• _GOAL_:
Update the items below by replacing each occurrence of "computer-use agent" with "desktop automation agent", leaving everything else unchanged.

Collection entries:
★ ★ ★ ★ ★

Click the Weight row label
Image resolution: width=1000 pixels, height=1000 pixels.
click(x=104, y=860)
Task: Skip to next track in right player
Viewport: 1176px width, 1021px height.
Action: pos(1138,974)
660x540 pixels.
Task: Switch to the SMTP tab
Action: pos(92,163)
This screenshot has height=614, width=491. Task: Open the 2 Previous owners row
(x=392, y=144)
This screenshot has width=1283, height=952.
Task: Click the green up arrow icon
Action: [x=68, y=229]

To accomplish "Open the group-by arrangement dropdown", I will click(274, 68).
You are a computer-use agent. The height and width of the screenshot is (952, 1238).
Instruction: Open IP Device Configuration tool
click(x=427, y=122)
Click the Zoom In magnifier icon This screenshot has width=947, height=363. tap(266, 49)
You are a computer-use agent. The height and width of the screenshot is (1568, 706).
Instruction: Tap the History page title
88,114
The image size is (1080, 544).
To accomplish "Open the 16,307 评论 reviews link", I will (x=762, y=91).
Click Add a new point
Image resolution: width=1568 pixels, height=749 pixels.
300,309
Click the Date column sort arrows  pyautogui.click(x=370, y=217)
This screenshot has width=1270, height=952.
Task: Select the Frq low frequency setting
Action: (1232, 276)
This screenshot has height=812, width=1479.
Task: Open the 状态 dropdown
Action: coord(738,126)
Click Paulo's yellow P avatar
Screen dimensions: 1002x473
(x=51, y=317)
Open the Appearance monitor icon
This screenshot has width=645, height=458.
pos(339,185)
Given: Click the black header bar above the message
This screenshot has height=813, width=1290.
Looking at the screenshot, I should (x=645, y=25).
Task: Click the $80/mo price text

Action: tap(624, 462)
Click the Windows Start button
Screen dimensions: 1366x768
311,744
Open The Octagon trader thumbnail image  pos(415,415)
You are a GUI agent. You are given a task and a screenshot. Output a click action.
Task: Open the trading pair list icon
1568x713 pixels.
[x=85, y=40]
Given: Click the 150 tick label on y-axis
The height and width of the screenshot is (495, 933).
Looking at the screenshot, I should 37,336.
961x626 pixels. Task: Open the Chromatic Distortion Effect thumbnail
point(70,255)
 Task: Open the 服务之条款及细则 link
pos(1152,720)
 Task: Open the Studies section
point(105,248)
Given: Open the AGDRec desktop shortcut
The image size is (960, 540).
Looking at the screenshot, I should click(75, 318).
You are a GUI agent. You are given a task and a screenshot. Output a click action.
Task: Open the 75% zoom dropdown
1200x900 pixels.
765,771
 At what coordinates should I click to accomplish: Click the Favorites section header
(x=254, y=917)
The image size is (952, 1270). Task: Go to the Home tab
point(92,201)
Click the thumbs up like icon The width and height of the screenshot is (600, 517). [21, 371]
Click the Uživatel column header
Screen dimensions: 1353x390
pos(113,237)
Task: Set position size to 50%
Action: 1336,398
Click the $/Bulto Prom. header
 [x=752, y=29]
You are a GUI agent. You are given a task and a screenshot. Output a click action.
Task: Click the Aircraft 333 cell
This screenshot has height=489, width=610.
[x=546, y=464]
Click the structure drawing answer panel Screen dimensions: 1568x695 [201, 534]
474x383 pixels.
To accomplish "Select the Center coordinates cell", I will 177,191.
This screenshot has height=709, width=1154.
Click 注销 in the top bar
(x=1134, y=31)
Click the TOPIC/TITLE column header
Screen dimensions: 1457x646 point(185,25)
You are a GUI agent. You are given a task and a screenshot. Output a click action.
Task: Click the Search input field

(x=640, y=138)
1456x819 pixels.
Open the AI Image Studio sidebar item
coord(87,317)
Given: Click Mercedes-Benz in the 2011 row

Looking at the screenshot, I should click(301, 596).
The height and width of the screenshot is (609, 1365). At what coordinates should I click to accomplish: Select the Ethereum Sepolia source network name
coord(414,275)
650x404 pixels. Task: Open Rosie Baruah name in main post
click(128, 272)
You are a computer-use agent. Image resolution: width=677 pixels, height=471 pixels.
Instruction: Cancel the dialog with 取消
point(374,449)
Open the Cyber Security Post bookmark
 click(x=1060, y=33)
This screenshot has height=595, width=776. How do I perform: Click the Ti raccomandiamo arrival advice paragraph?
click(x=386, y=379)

★ ★ ★ ★ ★

• _EXERCISE ANSWER_:
Click the Weight row label
Image resolution: width=1000 pixels, height=1000 pixels.
click(x=104, y=860)
Task: Skip to next track in right player
Viewport: 1176px width, 1021px height.
Action: pos(1138,974)
660x540 pixels.
Task: Switch to the SMTP tab
Action: pos(92,163)
This screenshot has height=614, width=491. Task: Open the 2 Previous owners row
(x=392, y=144)
This screenshot has width=1283, height=952.
Task: Click the green up arrow icon
Action: [x=68, y=229]

To accomplish "Open the group-by arrangement dropdown", I will click(274, 68).
You are a desktop automation agent. The height and width of the screenshot is (952, 1238).
Instruction: Open IP Device Configuration tool
click(x=427, y=122)
Click the Zoom In magnifier icon This screenshot has width=947, height=363. tap(266, 49)
You are a desktop automation agent. The height and width of the screenshot is (1568, 706).
Instruction: Tap the History page title
88,114
The image size is (1080, 544).
To accomplish "Open the 16,307 评论 reviews link", I will (x=762, y=91).
Click Add a new point
Image resolution: width=1568 pixels, height=749 pixels.
300,309
Click the Date column sort arrows  pyautogui.click(x=370, y=217)
This screenshot has width=1270, height=952.
Task: Select the Frq low frequency setting
Action: (1232, 276)
This screenshot has height=812, width=1479.
Task: Open the 状态 dropdown
Action: coord(738,126)
Click Paulo's yellow P avatar
Screen dimensions: 1002x473
(x=51, y=317)
Open the Appearance monitor icon
This screenshot has width=645, height=458.
pos(339,185)
Given: Click the black header bar above the message
This screenshot has height=813, width=1290.
Looking at the screenshot, I should (x=645, y=25).
Task: Click the $80/mo price text

Action: tap(624, 462)
Click the Windows Start button
Screen dimensions: 1366x768
311,744
Open The Octagon trader thumbnail image  pos(415,415)
You are a GUI agent. You are given a task and a screenshot. Output a click action.
Task: Open the trading pair list icon
1568x713 pixels.
[x=85, y=40]
Given: Click the 150 tick label on y-axis
The height and width of the screenshot is (495, 933).
Looking at the screenshot, I should 37,336.
961x626 pixels. Task: Open the Chromatic Distortion Effect thumbnail
point(70,255)
 Task: Open the 服务之条款及细则 link
pos(1152,720)
 Task: Open the Studies section
point(105,248)
Given: Open the AGDRec desktop shortcut
The image size is (960, 540).
Looking at the screenshot, I should click(75, 318).
You are a GUI agent. You are given a task and a screenshot. Output a click action.
Task: Open the 75% zoom dropdown
1200x900 pixels.
765,771
 At what coordinates should I click to accomplish: Click the Favorites section header
(x=254, y=917)
The image size is (952, 1270). Task: Go to the Home tab
point(92,201)
Click the thumbs up like icon The width and height of the screenshot is (600, 517). [21, 371]
Click the Uživatel column header
Screen dimensions: 1353x390
pos(113,237)
Task: Set position size to 50%
Action: 1336,398
Click the $/Bulto Prom. header
 [x=752, y=29]
You are a GUI agent. You are given a task and a screenshot. Output a click action.
Task: Click the Aircraft 333 cell
This screenshot has height=489, width=610.
[x=546, y=464]
Click the structure drawing answer panel Screen dimensions: 1568x695 [201, 534]
474x383 pixels.
To accomplish "Select the Center coordinates cell", I will 177,191.
This screenshot has height=709, width=1154.
Click 注销 in the top bar
(x=1134, y=31)
Click the TOPIC/TITLE column header
Screen dimensions: 1457x646 point(185,25)
You are a GUI agent. You are given a task and a screenshot. Output a click action.
Task: Click the Search input field

(x=640, y=138)
1456x819 pixels.
Open the AI Image Studio sidebar item
coord(87,317)
Given: Click Mercedes-Benz in the 2011 row

Looking at the screenshot, I should click(301, 596).
The height and width of the screenshot is (609, 1365). At what coordinates should I click to accomplish: Select the Ethereum Sepolia source network name
coord(414,275)
650x404 pixels. Task: Open Rosie Baruah name in main post
click(128, 272)
You are a desktop automation agent. Image resolution: width=677 pixels, height=471 pixels.
Instruction: Cancel the dialog with 取消
point(374,449)
Open the Cyber Security Post bookmark
 click(x=1060, y=33)
This screenshot has height=595, width=776. How do I perform: Click the Ti raccomandiamo arrival advice paragraph?
click(x=386, y=379)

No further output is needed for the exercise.